The Astros were unhappy -- furious, even -- that their "home" series with the Cubs was moved 90 miles north of Chicago to Milwaukee, where more than 23,000 Cubs fans packed Miller Park to cheer on the only team that could be considered truly "home" on Sunday.
Selig and Astros owner Drayton McLane have been roundly criticized for a myriad of decisions made in the past several days, including ruling out a more fair venue, even if it meant taking a chance on an open-air ballpark such as Turner Field in Atlanta or Dolphin Stadium in Miami.
McLane was also criticized for his unwillingness to find a neutral site on Thursday and flying the team out before the hurricane hit. The perception is that McLane would not budge with his insistence that the games be played at Minute Maid Park.
For his part, Selig said playing in a ballpark without a roof was never an option. Because not all domed stadiums were available Sunday and Monday, the Commissioner felt he was left with few, if any, options other than Miller Park.
"Minnesota was out because there was a football game there," Selig told MLB.com. "Take my word for it, because of weather and occupancy of domes, there was no other places available. We had to make sure we got these games in."
McLane acknowledged rejecting the idea to fly out Thursday, but said he made that call out of respect for the players.
"I immediately said we weren't going to do that, because it's not right to ask the players to leave their family, their home," McLane said. "And when the hurricane was on the way, at that time, it was aimed dead center for Galveston and Houston. That certainly was brought up by Baseball, and when I rejected it, the Commissioner agreed."
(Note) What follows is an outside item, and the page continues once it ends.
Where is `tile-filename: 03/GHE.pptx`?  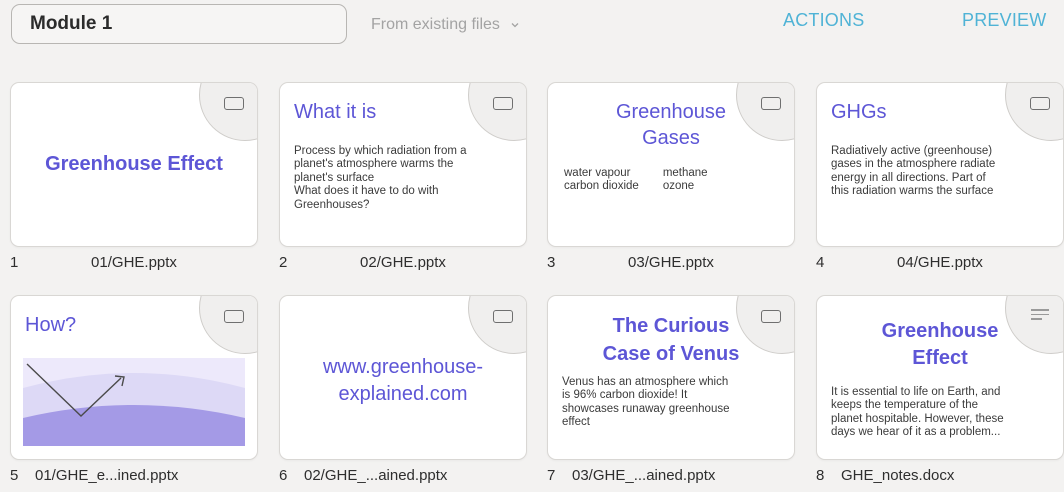 tile-filename: 03/GHE.pptx is located at coordinates (671, 262).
Selig classified his talk with Cooper as a "very constructive conversation. I told him that there were no alternatives. That we had ruled them all out."
Travel was one of the Astros' key issues. The Astros spent the day traveling on Sunday before meeting the Cubs for a night game, while the Cubs drove to Miller Park in buses and had a much less-taxing experience traveling to the venue. The Astros deemed that as another unfair advantage.
Cooper expressed all of his concerns to the Commissioner, who reciprocated with his views.
Said Cooper: "He wasn't happy. He's getting a lot of heat from a lot of different places, and understandably so. I think he expected that. I'm sure all this is frustrating for him."
That said, Cooper didn't soften his stance.
"He understands my frustration," Cooper said. "I told him, 'That's the last you're going to hear about it from me.' Today is the last time I talk about all that.
"We have a relationship that goes back a long time, with a lot of mutual respect. We always speak candidly and are open with one another, and it will always remain that way. We agreed to disagree, and we'll part as friends."
The Astros' decision to wear their road uniforms had nothing to do with a protest over where these games were played. The Astros travel with their road grays, and rather than go through the inconvenience of packing up an entirely different set of uniforms, they stuck with what they normally use.
The Astros also opted to occupy the visitors' clubhouse at Miller Park. That was solely for comfort reasons. They're in Milwaukee three times a year for regular-season meetings with the Brewers and are familiar with the surroundings. The players also cited the exemplary work of clubhouse manger Phil Rozewicz and his staff as a reason for wanting to stay put.